● Aufgabe 1
Geben Sie aus den Datensätzen die Zeilen ab derjenigen mit „The height and width of the screenshot is (532, 935).“ bis einschließlich derjenigen mit „Action: 326,28“ wortgetreu wieder.

====== Textauszug ======

# Temps von GTX 580



## SanjiWhite (9. November 2010)

Auf Youtube ist ein Video aufgetauch, das zeigt wie heiß die Geforce GTX 580 im Idle und unter Volllast (Furmark) wird.
Der Tester hat das System auf einem offenem Benchtable laufen lassen.

Idle: 38°C
Last: 69° 

Das Video:
www.youtube.com/watch?v=GAbaOrnV2Ag

Grüße
SanjiWhite


----------



## Trefoil80 (9. November 2010)

Die Lasttemperatur ist ja auch einfach erreicht worden, da die Karte/Treiber erkennt, dass Furmark läuft und runtertaktet, um die 300 Watt nicht zu knacken...


----------



## kuer (9. November 2010)

freyny80 schrieb:


> Die Lasttemperatur ist ja auch einfach erreicht worden, da die Karte/Treiber erkennt, dass Furmark läuft und runtertaktet, um die 300 Watt nicht zu knacken...


 

Genau. Augenwischerei von NV. Leider.


----------



## Ruhrpott (9. November 2010)

Video ist mitlerweile wieder off


----------



## randfee (9. November 2010)

====== Die Datensätze ======

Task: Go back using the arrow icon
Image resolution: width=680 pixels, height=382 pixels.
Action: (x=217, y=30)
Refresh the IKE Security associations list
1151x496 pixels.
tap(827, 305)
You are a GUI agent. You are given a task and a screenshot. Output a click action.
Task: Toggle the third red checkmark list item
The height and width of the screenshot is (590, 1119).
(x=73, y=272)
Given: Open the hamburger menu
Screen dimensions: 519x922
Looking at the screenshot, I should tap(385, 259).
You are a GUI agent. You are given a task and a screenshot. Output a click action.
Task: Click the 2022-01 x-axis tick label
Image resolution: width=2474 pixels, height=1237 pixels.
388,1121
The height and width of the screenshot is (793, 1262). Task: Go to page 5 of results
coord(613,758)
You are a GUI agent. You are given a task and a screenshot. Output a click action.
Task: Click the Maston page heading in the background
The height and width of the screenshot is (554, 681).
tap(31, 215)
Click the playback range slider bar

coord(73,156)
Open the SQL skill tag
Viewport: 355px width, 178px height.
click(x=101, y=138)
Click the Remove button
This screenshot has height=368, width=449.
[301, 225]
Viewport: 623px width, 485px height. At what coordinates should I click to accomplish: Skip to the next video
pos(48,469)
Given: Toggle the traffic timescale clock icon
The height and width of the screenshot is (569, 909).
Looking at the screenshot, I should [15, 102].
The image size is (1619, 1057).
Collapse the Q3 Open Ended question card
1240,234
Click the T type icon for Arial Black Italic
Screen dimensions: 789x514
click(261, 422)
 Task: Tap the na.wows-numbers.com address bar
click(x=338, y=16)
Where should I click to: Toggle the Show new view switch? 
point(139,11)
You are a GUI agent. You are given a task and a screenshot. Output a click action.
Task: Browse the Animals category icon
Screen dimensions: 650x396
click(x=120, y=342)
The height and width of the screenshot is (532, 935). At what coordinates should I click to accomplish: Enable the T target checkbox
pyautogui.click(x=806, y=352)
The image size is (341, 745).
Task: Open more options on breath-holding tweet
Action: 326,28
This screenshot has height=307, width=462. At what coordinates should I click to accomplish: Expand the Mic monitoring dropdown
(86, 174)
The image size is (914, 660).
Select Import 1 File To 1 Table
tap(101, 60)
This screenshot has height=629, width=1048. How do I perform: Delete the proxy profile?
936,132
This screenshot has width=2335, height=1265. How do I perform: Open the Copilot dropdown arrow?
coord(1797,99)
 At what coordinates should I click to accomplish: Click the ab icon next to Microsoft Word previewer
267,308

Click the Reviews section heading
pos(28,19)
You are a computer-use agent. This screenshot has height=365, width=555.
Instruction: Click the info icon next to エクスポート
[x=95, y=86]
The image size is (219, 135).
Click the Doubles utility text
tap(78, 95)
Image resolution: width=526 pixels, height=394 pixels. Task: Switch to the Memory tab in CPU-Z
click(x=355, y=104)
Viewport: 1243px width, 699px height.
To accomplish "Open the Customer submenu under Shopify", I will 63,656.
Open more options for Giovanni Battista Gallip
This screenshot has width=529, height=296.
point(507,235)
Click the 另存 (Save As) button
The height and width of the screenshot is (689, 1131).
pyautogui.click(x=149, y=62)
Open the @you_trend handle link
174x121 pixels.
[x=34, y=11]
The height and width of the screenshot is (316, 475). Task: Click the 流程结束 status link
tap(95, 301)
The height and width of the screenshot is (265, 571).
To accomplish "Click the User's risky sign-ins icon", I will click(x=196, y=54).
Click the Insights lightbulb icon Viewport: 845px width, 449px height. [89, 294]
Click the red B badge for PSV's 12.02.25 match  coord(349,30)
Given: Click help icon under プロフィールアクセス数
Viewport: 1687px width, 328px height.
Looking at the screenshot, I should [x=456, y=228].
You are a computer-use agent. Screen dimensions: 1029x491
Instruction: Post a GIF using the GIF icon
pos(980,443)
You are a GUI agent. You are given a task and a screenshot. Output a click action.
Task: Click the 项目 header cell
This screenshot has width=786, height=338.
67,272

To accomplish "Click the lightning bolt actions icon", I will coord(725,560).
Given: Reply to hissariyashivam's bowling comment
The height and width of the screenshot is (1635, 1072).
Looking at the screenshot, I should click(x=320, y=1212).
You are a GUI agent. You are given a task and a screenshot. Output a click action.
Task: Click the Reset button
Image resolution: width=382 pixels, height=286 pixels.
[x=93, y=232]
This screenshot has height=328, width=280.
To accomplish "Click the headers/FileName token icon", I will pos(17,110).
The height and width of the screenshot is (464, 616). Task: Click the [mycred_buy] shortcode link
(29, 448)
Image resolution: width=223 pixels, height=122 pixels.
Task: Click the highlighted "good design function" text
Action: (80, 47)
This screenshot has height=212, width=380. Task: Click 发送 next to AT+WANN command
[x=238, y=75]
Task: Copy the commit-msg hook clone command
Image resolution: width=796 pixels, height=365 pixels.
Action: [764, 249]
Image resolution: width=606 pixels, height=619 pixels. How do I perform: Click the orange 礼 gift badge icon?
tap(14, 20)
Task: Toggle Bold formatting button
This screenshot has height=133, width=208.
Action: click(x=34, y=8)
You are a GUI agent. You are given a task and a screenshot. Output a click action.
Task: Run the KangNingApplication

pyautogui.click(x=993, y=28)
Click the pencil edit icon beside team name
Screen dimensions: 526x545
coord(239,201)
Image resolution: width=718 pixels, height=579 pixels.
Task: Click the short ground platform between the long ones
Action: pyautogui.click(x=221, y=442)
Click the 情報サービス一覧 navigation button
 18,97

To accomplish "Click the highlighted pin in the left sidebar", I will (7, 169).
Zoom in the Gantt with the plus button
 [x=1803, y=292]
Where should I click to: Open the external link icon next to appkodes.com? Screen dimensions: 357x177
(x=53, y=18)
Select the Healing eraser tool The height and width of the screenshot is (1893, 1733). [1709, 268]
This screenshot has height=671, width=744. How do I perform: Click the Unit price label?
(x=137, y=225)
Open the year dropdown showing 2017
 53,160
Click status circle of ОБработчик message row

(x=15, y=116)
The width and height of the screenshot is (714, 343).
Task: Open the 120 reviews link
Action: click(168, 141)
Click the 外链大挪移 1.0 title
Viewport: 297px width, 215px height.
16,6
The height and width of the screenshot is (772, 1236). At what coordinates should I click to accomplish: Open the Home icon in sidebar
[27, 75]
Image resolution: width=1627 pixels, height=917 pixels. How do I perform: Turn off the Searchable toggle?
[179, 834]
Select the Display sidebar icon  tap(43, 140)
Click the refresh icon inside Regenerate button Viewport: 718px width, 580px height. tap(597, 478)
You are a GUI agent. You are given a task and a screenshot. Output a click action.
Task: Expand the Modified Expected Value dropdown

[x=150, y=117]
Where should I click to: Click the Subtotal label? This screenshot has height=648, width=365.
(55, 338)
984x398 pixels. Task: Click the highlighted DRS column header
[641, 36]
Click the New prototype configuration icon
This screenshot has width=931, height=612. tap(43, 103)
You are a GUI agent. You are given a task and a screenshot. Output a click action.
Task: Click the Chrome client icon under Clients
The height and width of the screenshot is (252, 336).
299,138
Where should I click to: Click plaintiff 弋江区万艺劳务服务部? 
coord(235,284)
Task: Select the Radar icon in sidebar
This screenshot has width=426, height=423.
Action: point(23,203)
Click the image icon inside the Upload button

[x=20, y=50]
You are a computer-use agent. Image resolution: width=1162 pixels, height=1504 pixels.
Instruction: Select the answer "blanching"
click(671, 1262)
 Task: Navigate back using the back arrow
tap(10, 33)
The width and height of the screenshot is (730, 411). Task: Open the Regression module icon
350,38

======

● Aufgabe 2
Prüfen Sie anhand der Forumsdiskussion zur GTX 580, ob die folgenden Aussagen zutreffen. Antworten Sie jeweils mit Ja oder Nein und zitieren Sie die entscheidende Textstelle wörtlich.
(a) Im Idle wurde eine Temperatur von 38 °C gemessen.
(b) Der Tester betrieb das System in einem geschlossenen Gehäuse.
(c) Laut Ruhrpott ist das Video weiterhin abrufbar.

● Lösung 1
The height and width of the screenshot is (532, 935). At what coordinates should I click to accomplish: Enable the T target checkbox
pyautogui.click(x=806, y=352)
The image size is (341, 745).
Task: Open more options on breath-holding tweet
Action: 326,28

● Lösung 2
(a) Ja: „Idle: 38°C“
(b) Nein: „Der Tester hat das System auf einem offenem Benchtable laufen lassen.“
(c) Nein: „Video ist mitlerweile wieder off“